Cold storage of an exchange would be achieved in this analogy if the boss of the concierge service would receive the key personally and then keep it off-site in another completely independent safe deposit box; for example, in a bank or in a separate safe.
This is exactly how cold storage works in a crypto-exchange. The private keys are deleted by appropriate staff from the online system and kept on a computer that is not connected to the internet.
Of course, one has to also consider that everyone who has access to the offline computer can potentially use the keys. You can never protect yourself from that possibility if you give your private keys to another person. That also applies to a family member, a friend, or an employee of an organization, such as a reputable exchange. The risk always exists and, therefore, you should give careful thought to how much money you keep in an exchange.
No deposit protection for crypto wallets
In contrast with the savings bank, exchanges do not generally have deposit guarantees or similar. On the other hand, you have to acknowledge that in some cases where a customer’s exchange crypto-asset was stolen, the exchanges have replaced the losses from their own assets. So, if you don’t want to trust anyone, and in addition, you want to protect yourself against hackers and other bad people, what is the alternative? The alternatives, if a little cumbersome, are the real cold crypto wallets. First and foremost, there is a medium that the Chinese were already using 2000 years ago. It was called papyrus.
Everything on paper
The private key is basically just a long number that you can write down on a piece of paper at any time. The same applies to the passphrase. You should definitely do that. The challenge is more in how you generate the private key or passphrase. As has been described, you should never just create and use this yourself, “randomly.” As humans, we are just not capable of removing ourselves far enough from our own psychology to ensure the key is truly random. So, a private key generator is needed.

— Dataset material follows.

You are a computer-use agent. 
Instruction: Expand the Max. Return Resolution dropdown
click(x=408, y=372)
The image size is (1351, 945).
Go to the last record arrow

Such things exist on the internet. Typically, the mouse is moved back and forth over a field until a one-hundred percent random code is created. This takes one to two minutes, during which a private key, address, and the corresponding QR code are generated. You can now send Bitcoins to this address and transfer them with the associated private key. The private key is kept as a paper copy; it can then be photocopied and the paper and its copy kept in separate places. It should ideally be kept in at least two separate locations so that the two papers are not lost together; for example, in a fire. An unfortunate case was reported of someone who lost $50,000 by not observing this rule. Read more about that in my book.

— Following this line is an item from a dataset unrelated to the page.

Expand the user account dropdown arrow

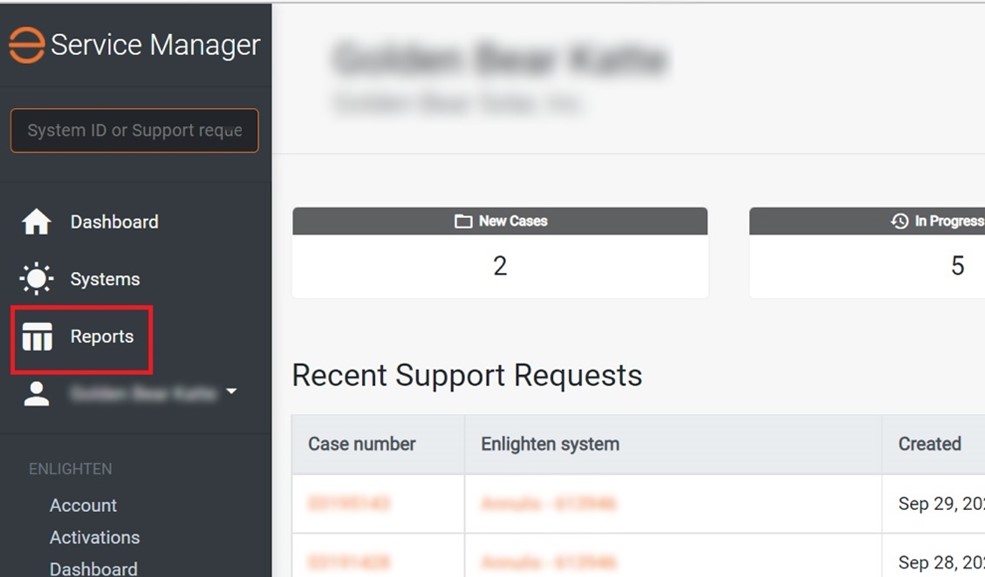(x=230, y=393)
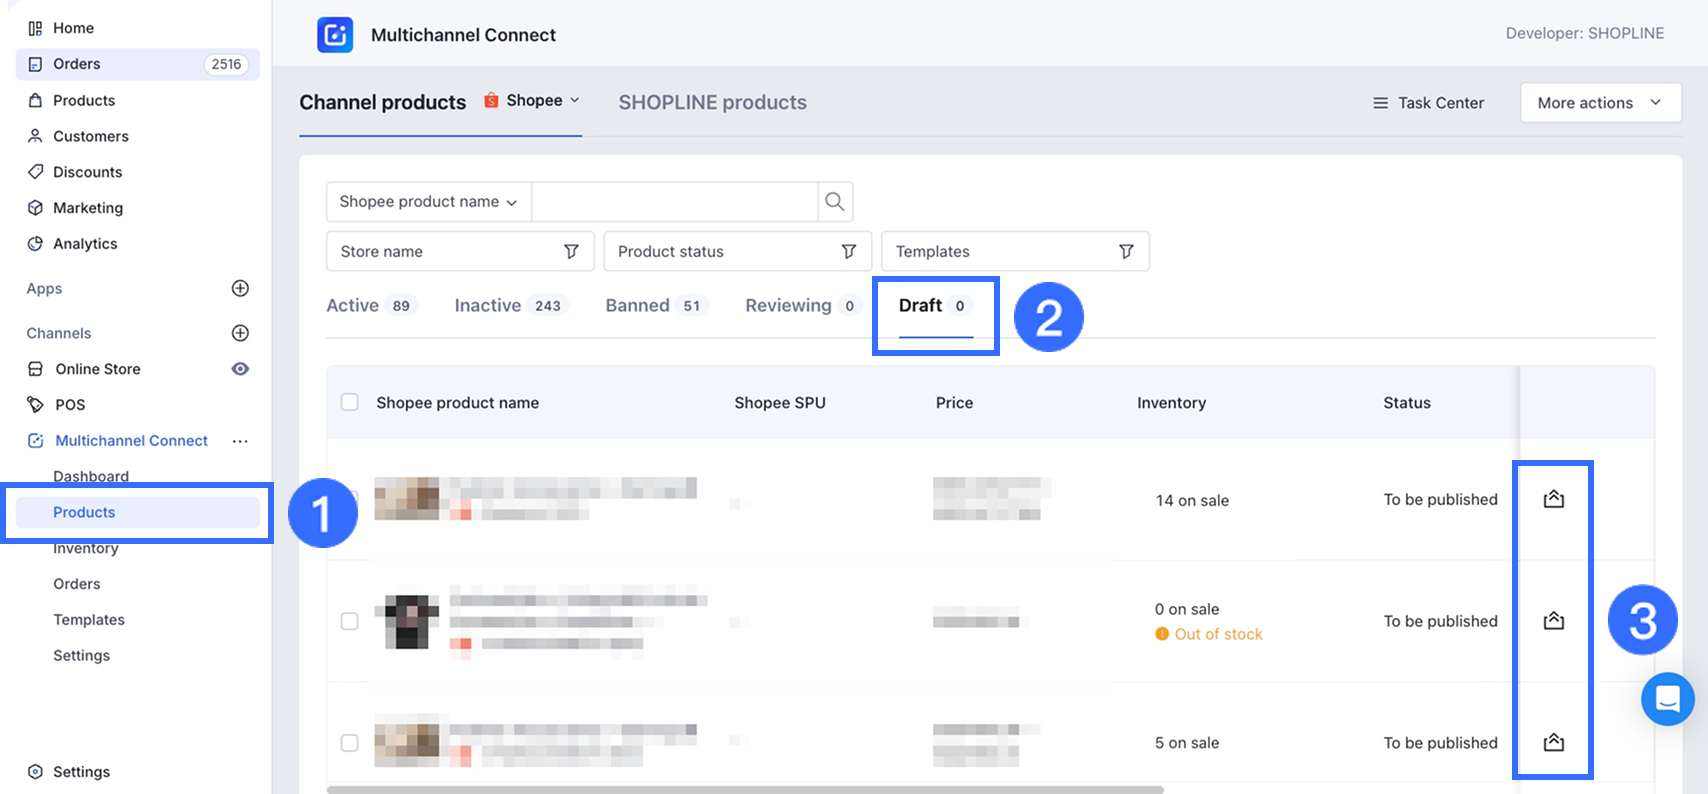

So, paper document or paper wallet?
In terms of crypto wallets, you can use a paper wallet under one definite condition: if the computer that generated this paper wallet is not online and will not be connected online for as long as this paper wallet is in use. Why? Because the website or the computer that generated this paper wallet can be hacked and interfered with. You would not even notice if this happened. Even if a secure connection is shown, software could be running in the background that sends the private keys generated to a third party. This third party then collects these and one sunny day uses them all at once and quickly empties all accounts. Most people would not even notice this because the assets in a paper wallet are usually stored for a long period—you only find out that the paper wallet has been emptied when you try to transfer some Bitcoin.
This is a rare case when a hot wallet would be better.
In such a horror scenario, even a hot wallet would be more suitable because the exchange will notify you when the money is gone. This is not a joke. It has happened.
Bitcoin and blockchain places people, for the first time in history, in the position of being their own bank. They have their own assets available so that they cannot be controlled or manipulated by others. When you have Bitcoin, you are your own bank. This provides a level of freedom that has never been known before, but with this freedom comes increased responsibility. This responsibility is not easy, and you will have to go to some effort. Freedom always has its price. But enough scaremongering—we will now follow this up with a description of a safe alternative.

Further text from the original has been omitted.